About the Henry T. Oxnard National Historic District
The Henry T. Oxnard National Historic District is unique because it began as the “heart” of Oxnard, and, in many respects, remains so to this day. The neighborhood is still home to the same blend of community leaders, professionals and trades people as it was at its inception.
The first residential areas in Oxnard were established in the adjacent Hill tract (“C” through “E” Streets) when the City was plotted out in 1898. The Henry T. Oxnard subdivision opened in 1911: including “F” Street from Fifth Street to Magnolia Avenue. It was the “finest subdivision with a broad street, exceptionally deep lots and first-class residences”; as the advertisements of the day announced. Later, other tracts were added; including the Tom Hill tract, which is now Magnolia Avenue; the Henry Lathrop addition of “G” Street; the Lathrop addition of Colonia Gardens; the Palm Drive tract; the Lathrop-Eastwood subdivision; and the Dawley subdivision. These expanded the town boundaries first west, then north.

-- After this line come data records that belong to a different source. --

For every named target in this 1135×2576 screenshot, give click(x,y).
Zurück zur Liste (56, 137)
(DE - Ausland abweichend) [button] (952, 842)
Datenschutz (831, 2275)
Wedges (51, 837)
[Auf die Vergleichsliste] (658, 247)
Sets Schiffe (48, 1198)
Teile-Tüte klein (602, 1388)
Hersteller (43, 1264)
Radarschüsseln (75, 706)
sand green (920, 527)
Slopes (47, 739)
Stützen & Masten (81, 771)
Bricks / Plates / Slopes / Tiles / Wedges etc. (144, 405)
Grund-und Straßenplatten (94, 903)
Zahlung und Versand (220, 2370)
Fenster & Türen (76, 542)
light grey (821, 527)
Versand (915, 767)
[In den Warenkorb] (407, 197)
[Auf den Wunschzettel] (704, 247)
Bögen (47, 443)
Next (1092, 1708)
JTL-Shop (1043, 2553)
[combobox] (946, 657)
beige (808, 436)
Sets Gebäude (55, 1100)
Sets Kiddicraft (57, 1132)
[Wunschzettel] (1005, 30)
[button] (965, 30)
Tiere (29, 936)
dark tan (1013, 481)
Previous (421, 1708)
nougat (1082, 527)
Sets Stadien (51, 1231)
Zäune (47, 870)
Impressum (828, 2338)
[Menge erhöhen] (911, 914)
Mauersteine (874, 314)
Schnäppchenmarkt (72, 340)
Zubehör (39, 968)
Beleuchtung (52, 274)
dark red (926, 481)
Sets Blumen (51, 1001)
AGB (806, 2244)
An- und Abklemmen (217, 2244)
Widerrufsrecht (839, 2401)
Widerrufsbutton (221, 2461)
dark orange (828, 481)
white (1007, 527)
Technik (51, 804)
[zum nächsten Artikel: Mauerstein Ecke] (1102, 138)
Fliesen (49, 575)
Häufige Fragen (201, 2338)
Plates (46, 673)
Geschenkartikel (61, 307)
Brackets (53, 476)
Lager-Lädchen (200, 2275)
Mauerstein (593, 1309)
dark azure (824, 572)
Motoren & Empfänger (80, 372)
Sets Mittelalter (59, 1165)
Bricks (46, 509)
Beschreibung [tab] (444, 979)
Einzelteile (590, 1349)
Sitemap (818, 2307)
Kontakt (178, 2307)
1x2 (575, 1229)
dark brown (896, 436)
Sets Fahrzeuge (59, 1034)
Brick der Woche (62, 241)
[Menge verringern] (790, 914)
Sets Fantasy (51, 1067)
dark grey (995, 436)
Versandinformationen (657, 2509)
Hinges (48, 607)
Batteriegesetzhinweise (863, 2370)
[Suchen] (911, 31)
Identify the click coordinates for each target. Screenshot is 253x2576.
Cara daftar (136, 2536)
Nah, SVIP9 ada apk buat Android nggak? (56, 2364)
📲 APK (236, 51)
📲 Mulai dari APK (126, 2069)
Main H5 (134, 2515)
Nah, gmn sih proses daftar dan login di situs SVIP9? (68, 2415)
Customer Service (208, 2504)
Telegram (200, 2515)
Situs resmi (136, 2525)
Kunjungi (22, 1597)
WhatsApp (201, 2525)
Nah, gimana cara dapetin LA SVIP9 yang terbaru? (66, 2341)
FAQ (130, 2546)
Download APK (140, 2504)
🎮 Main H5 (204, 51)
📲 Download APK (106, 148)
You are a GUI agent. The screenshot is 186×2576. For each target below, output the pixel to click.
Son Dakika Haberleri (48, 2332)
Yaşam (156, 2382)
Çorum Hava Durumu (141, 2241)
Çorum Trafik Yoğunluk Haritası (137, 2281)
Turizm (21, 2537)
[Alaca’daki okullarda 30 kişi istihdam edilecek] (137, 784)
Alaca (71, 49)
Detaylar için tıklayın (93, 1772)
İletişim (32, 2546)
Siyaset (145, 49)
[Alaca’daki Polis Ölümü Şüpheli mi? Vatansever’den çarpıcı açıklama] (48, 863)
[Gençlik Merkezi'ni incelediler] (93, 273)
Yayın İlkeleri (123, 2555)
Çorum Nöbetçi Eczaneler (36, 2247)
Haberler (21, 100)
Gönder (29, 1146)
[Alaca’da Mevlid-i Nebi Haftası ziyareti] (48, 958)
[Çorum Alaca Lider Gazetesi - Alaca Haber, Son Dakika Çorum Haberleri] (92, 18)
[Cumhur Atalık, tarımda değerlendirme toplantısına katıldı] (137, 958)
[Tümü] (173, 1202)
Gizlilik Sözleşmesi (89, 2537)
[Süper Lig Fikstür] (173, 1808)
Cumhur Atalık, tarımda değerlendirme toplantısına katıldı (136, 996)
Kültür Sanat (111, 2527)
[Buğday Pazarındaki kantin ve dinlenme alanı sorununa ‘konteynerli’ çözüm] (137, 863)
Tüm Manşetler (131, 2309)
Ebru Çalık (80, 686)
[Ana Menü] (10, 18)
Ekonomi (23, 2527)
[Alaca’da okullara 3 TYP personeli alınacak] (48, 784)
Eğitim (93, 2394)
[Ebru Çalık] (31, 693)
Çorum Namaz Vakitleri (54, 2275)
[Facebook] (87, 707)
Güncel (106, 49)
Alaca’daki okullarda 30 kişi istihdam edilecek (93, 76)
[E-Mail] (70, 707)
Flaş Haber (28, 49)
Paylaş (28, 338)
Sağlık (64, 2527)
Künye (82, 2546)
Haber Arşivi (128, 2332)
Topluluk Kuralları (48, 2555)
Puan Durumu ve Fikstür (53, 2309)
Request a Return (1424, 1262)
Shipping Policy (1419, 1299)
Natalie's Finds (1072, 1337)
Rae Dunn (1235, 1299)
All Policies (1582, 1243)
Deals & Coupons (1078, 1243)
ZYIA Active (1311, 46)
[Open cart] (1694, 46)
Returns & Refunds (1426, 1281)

The “F” Street portion of the Henry T. Oxnard subdivision and the “G” Street portion of the Lathrop subdivision make up The Henry T. Oxnard National Historic District. This neighborhood was home to dentists, lawyers, physicians, merchants, confectioners, carpenters, bank officials, sugar beet factory officials, ranchers and machinists. The local business owners as well as their employees built and lived in the district.
The residences in the district range from small craftsman bungalows and revival cottages to large two-story craftsman, revival, and prairie-style bungalows. Most of the subdivision continued to be developed in the classic California bungalow styles until the 1920’s when the revival styles reached the apex of their popularity.
The 144 homes were placed on the National Register of Historic Places on February 5, 1999 because it has one of the highest ratios of contributing structures: meaning the homes have not been greatly modified and because the neighborhood has maintained its character, many of the homes have remained within the same family for generations.